Check your skin for a melanoma? Yes, there's an app for that too

How would you feel about an iPhone app that claimed to be able to tell if that mole on your arm was not looking too healthy? That’s the claim of Skin Scan, an iPhone medical app available now on the Apple App Store. The startups has secured €50,000 Euro in seed funding from Seedmoney.

Either Skin Scan is going to get people to see a doctor earlier, thus potentially saving lives. Or it’s going to make hypochondriacs of us all. I can’t decide which. Suffice it to say this appears to be one clever app. Because it also asks for your location, Skin Scan is also producing a live map of how our moles are looking around the globe. The implication for the app are very interesting – Skin Scan could end up mapping skin cancer rate across the planet, if it gets this right.

The app takes a picture of a mole on the skin, then uses a proprietary algorithm to look at the fractal-like shapes which exist in human skin (have a look up close, you can see little triangles in normal skin, honest). It then calculates if the shape of the mole means it is is developing normally, or abnormally thus in a into a potential cancerous melanoma.
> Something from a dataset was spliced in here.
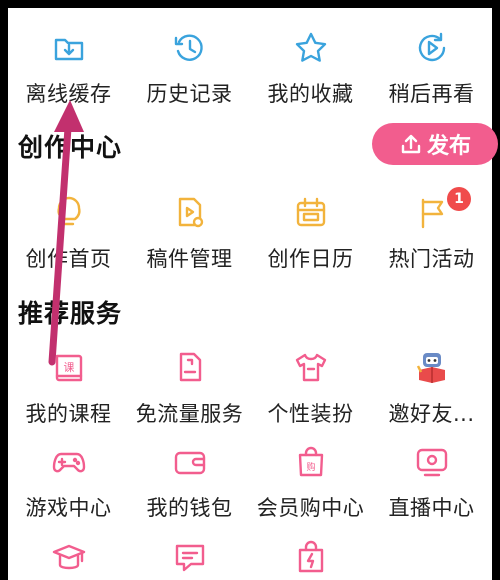 The height and width of the screenshot is (580, 500). Describe the element at coordinates (190, 94) in the screenshot. I see `history-label: 历史记录` at that location.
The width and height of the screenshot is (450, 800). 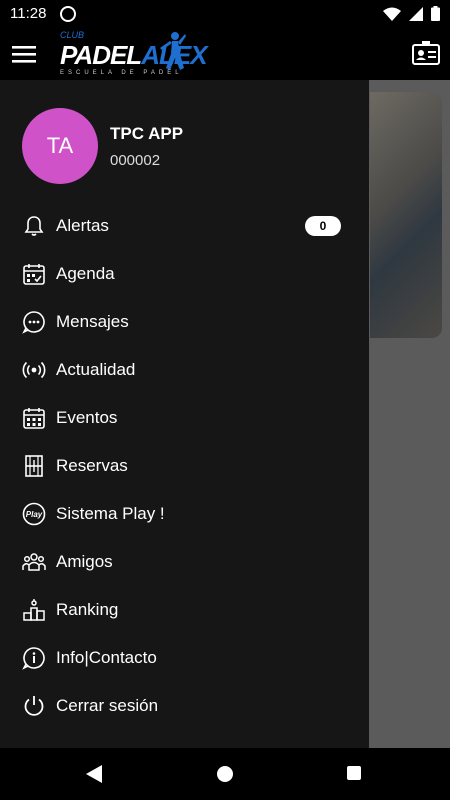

Skin scan is claiming the plaudits of a handful of doctors on its site, but let’s not go over-board here. At the very least the app simply claims to tell a users when to look for a professional medical investigation – something which may be helpful in its own right – although as usual, consult your doctor first…

Whether an iPhone camera is capable of this is hard to say. But I tried the app out on myself and – after a couple of tries – found it fairly convincing.

At least the team has experience. It has about a dozen members composed of two dermatology doctors, two mathematicians working on the algorithm. Technical implementation is coordinated by Mihai Mafteianu of Cronian Labs in Romania. It’s headed up by CEO Victor Anastasiu, co-founder of Romanian seed fund SeedMoney.

So far it looks like there aren’t any similar apps making the same claims. There is an app called Dermoscopy which organises photos, but doesn’t provide any assessments and which requires additional hardware. Skin Scan handles the analysis via the iPhone camera only.

And judging from the map, so far it looks like the world is safer than we thought.